_COMPLETE THE FOLLOWING_:
A - Return the passage of the text on Picarones from "Are you wondering" up to and including "unrefined cane sugar.", word for word.
B - Carry the text on Picarones further, starting after its last sentence.

_DOCUMENT EXTRACT_:
==========

Are you wondering what the fuss is all about with these greasy, deformed donuts? Or are they onion rings? Actually, this traditional sweet is quite a unique, local specialty from Peru. Picarones, as they are known in Spanish, are fried dough rings, crispy on the outside and a little fluffy on the inside. Compared to American donuts, the Peruvian pastry is less dense. It is pretty much obligatory to enjoy Picarones together with Chancaca, a homemade syrup made from raw unrefined cane sugar.
But what makes Picarones so special and distinct? It is the incorporation of local ingredients! In contrast to Spanish buñuelos, the fried rings are not just made from flour and eggs only. The base of the dough consists of macre and sweet potatoes. Macre is a giant squash with yellow, greenish flesh. It is native to Peru and finds use in several dishes of the country’s traditional cuisine.
If you want to taste the sweet deliciousness, don’t try looking for Picarones at restaurants. They were created on the street and this is where you can still find them today. Vendors sell them out of their mobile stalls right next to cold Chicha Morada and Papas Rellenas.

==========

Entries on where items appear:
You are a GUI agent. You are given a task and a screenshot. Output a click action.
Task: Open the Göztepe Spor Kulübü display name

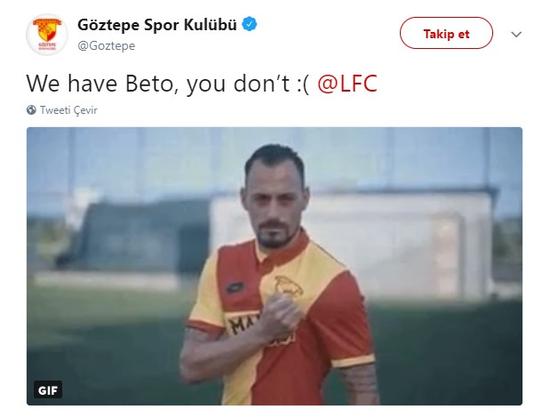(x=157, y=25)
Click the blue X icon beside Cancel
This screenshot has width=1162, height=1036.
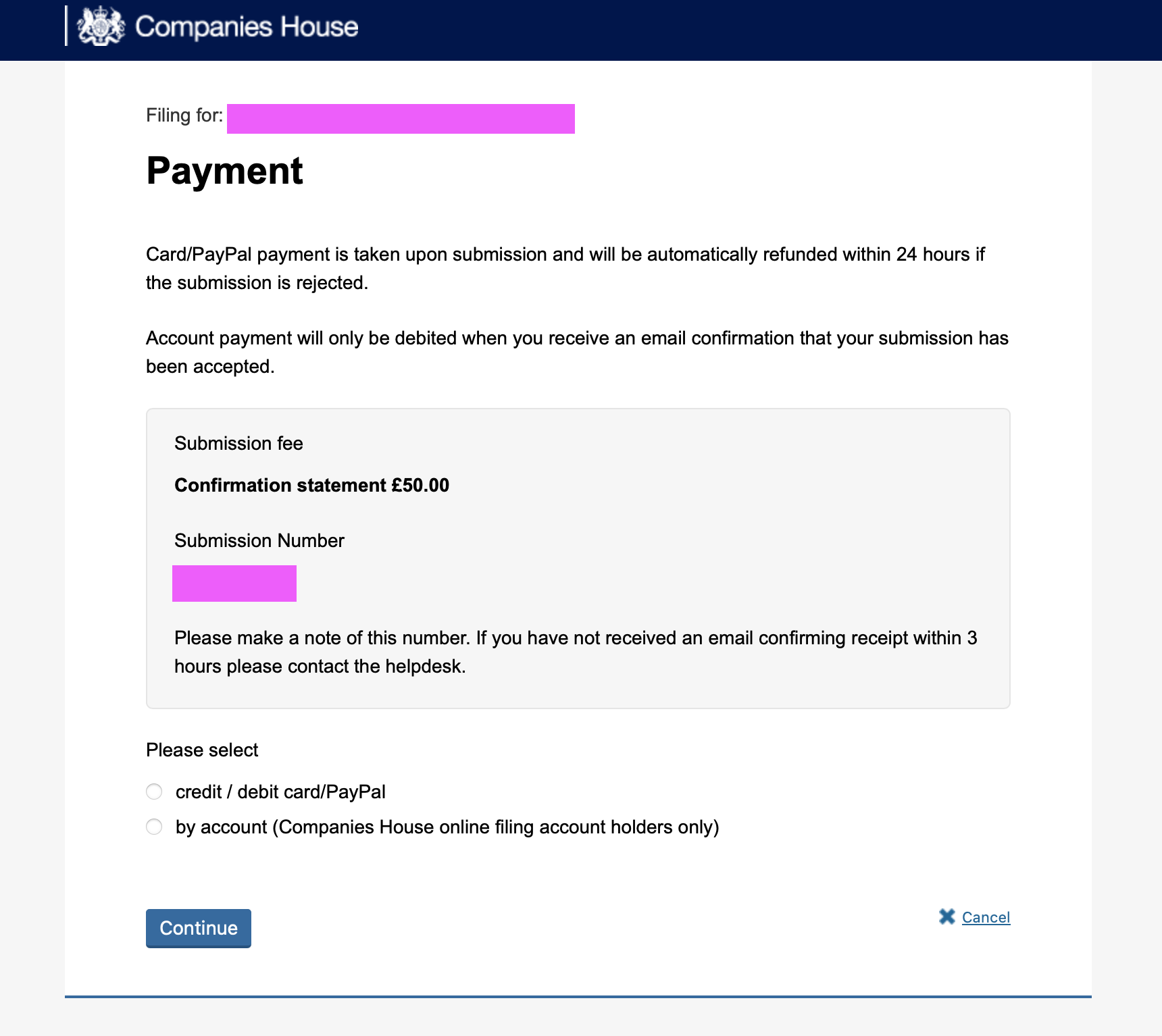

==========

_RESULTS OF THE EXERCISE_:
A -
Are you wondering what the fuss is all about with these greasy, deformed donuts? Or are they onion rings? Actually, this traditional sweet is quite a unique, local specialty from Peru. Picarones, as they are known in Spanish, are fried dough rings, crispy on the outside and a little fluffy on the inside. Compared to American donuts, the Peruvian pastry is less dense. It is pretty much obligatory to enjoy Picarones together with Chancaca, a homemade syrup made from raw unrefined cane sugar.

B -
Picarones, A Cheaper Substitute For Spanish Buñuelos
When the Spanish conquistadores arrived to Peru during the colonial Viceroyalty, they brought with them the buñuelo. Although the taste of the Spanish pastry immediately appealed to Peruvians, it was simply too expensive to make. Most normal people could not afford the foreign ingredients introduced to the Andean country by the Spanish. For that reason, cooks started replacing the original ingredients of the buñuelo with local vegetables that were abundant in Peru. Basically out of necessity, they created the popular Picarones as we know them today.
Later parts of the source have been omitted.